I love the opening, but then Sham begins to talk too much.  He tells too much.

But the second-to-last passage that you give him is brilliant dialogue.  Really good.

I hate to tell you to reduce a 4-page script.  There is just too much monologue.  Or maybe it needs to be longer, with a few quick flashbacks telling us things instead of Sham? Not sure.

So not perfect, but at its heart, this one has some power.  A solid B.
Posted by: Scar Tissue Films, February 13th, 2010, 11:28am; Reply: 2
Short but sweet. I found some of the images a trifle confusing at times.
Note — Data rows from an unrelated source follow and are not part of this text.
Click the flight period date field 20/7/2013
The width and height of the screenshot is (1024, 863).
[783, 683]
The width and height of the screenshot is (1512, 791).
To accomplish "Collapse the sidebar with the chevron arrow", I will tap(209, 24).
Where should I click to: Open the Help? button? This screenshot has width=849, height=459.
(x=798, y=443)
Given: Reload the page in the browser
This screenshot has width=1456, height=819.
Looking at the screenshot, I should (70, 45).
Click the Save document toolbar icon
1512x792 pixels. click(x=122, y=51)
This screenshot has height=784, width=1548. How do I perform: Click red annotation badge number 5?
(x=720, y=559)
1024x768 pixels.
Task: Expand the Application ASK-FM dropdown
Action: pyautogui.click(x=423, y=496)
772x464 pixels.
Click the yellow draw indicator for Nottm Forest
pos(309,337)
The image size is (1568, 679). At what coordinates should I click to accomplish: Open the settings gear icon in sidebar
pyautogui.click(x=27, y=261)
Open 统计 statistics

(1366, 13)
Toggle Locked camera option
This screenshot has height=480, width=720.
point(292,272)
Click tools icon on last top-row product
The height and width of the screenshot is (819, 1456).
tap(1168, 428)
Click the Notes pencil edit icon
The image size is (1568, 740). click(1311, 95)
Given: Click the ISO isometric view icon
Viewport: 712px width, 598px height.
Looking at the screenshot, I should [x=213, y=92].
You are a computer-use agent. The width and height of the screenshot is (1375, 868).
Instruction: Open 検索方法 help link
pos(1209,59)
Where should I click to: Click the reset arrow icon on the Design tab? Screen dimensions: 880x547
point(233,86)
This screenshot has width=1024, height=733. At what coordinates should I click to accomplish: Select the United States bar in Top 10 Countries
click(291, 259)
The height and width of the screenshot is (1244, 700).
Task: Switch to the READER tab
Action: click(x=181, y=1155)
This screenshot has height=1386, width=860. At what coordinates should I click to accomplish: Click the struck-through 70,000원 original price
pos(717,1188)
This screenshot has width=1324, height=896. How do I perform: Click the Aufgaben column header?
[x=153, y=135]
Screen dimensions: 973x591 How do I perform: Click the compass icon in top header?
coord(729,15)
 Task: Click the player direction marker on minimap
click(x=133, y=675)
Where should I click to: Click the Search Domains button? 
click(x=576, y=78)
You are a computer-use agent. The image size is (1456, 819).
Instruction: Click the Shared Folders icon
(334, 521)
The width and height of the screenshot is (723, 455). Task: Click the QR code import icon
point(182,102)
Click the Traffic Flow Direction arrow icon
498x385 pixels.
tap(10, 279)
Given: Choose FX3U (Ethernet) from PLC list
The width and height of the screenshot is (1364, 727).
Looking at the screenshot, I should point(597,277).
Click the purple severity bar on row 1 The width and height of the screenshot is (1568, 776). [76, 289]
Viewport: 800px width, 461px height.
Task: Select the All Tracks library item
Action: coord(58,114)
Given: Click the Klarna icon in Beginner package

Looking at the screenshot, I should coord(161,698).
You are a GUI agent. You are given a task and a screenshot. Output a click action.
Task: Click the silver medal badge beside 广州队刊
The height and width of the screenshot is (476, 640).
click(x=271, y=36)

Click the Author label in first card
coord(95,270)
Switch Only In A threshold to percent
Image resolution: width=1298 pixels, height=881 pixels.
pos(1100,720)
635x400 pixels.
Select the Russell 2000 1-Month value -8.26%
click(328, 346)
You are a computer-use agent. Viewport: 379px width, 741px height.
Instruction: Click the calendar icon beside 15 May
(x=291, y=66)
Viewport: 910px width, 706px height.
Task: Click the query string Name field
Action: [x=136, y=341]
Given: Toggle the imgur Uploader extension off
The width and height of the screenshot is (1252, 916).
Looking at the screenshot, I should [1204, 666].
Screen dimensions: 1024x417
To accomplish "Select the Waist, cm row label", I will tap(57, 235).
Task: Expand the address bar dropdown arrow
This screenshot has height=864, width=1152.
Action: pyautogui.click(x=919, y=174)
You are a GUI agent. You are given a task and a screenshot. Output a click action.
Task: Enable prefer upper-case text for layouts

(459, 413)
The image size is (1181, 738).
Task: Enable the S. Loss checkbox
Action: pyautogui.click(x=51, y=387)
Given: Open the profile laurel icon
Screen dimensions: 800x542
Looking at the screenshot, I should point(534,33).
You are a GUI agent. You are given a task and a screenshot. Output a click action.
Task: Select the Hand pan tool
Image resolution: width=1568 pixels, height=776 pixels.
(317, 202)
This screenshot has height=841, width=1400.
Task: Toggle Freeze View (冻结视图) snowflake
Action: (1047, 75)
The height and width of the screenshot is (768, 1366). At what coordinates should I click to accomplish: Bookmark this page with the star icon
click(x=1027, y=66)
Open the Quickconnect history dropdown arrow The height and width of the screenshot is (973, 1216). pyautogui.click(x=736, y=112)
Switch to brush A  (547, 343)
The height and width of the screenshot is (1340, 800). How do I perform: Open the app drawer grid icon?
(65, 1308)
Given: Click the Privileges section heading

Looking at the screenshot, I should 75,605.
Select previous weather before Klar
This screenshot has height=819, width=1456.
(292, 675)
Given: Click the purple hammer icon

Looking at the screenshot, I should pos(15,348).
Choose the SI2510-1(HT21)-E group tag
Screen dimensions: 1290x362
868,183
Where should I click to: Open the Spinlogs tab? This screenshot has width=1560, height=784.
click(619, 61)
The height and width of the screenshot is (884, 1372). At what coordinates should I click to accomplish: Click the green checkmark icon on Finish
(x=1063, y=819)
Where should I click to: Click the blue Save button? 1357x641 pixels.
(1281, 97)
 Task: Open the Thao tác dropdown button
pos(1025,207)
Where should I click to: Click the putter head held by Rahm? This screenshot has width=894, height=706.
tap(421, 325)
The second script out of two that has dealt with anal sex. I hope it's not going to continue in that vein all the way! :)

Not sure what else I can add. It does what it set out to do, I think.  There's not really enough there to say much more.

I liked the line about having one hand in his pants and the other on God's throat
. Quite an image.
Posted by: Andrew, February 13th, 2010, 11:34am; Reply: 3
Hello E,

Well, this was an irreverent little piece. I think I know who wrote it.

It was ok, but after reading the logline, I really thought this had some promise, so I guess I was just disappointed to see what angle it followed.

Entertaining enough, but not really my type of thing.

Andrew
Posted by: JonnyBoy, February 13th, 2010, 11:45am; Reply: 4
This was decent. Clearly pretty easy to film, and there were some good moments in the dialogue.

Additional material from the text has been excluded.